Thursday, July 2, 2009

The Good Body

How many of you caught the buzz on Eve Ensler's The Good Body performance by our very own Malaysian ladies? If you did, you did good, but if you didn't you can catch an excerpt on it from MalaysiaKTV (of course it's much better if you were actually there to watch it). The show was truly inspirational and a wake-up call as I had been on a treadmill for the past few months trying to lose the extra baggage I've been collecting for the past year! How do you actually define a Good Body? Is it slim, tall with a flat tummy? Or is it round, fuller and curvier?

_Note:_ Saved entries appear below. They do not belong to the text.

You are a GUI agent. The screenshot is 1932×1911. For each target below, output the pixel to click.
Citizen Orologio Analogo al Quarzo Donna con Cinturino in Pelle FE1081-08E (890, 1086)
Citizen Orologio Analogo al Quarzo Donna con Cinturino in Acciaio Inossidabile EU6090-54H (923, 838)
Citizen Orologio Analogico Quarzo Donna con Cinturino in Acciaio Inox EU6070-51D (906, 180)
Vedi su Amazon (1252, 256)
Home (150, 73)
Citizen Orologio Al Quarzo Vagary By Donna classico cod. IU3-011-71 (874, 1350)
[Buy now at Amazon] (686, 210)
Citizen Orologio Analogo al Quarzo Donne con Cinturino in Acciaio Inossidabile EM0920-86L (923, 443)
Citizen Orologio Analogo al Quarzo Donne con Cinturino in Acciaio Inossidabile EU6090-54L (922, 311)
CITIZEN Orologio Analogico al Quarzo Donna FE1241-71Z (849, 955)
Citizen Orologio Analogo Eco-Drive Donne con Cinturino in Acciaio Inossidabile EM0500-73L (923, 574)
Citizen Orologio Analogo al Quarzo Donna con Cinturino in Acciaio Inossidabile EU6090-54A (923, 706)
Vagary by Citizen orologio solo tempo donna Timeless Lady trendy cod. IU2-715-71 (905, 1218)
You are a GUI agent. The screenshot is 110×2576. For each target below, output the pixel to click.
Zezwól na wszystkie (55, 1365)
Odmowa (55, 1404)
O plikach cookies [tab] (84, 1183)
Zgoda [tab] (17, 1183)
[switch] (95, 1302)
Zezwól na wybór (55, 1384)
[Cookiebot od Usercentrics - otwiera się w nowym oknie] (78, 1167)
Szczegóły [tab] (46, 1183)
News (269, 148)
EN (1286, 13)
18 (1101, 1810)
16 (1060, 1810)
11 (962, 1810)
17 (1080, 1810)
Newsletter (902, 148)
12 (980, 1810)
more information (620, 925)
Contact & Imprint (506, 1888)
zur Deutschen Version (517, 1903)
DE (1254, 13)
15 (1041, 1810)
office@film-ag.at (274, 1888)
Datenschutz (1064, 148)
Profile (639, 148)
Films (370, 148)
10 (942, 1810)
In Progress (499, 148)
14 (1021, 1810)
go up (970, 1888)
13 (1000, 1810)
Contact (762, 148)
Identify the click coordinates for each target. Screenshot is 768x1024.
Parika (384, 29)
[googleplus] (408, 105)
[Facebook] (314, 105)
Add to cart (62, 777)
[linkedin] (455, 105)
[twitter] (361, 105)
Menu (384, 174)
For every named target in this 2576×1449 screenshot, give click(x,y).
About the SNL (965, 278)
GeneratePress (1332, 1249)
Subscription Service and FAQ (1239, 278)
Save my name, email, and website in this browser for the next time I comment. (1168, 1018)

The Good Body, written by internationally acclaimed playwright Eve Ensler explores the experiences with monologues representing women from Bombay to Beverly Hills. It began with her and her particular obsession with her "IMPERFECT" stomach. Delivering narratives collected in locker rooms, cell blocks, boardrooms, and bedrooms, Ensler frames their stories with her own personal journey from a self-loathing teenager to a (sometimes) self-accepting adult. A young Latina candidly critiques her humiliating "spread", a stubborn layer of fat that she calls "a second pair of thighs". The wife of a plastic surgeon recounts being systematically reconstructed, inch by inch, by her "perfectionist" husband. An aging magazine executive, still haunted by her mother's long-ago criticism, describes her desperate pursuit of youth as she relentlessly does sit-ups.

My personal favourite was the women in Africa who lived close to the Earth & didn't understand what it meant to not love their body. She points to a tree and said "Do you like this tree?" She points to another tree and said "Now do you like this tree?" And then rationalizes "You do not like this tree because it does not look like that tree." When someone does not look the same like the other, we tend to think that something has to be fixed. I was also lifted by the women in India who celebrated their roundness. Bella's portrayal of Priya was amazing. Her husband exclaims as she told him she will spend her time on a treadmill "Priya... Priya.. your body is like my country. I will be lost without its landmarks." There is a Jeddi (roundness) in all of us!

Love Your Body. Stop Fixing It. It Was Never Broken in The First Place.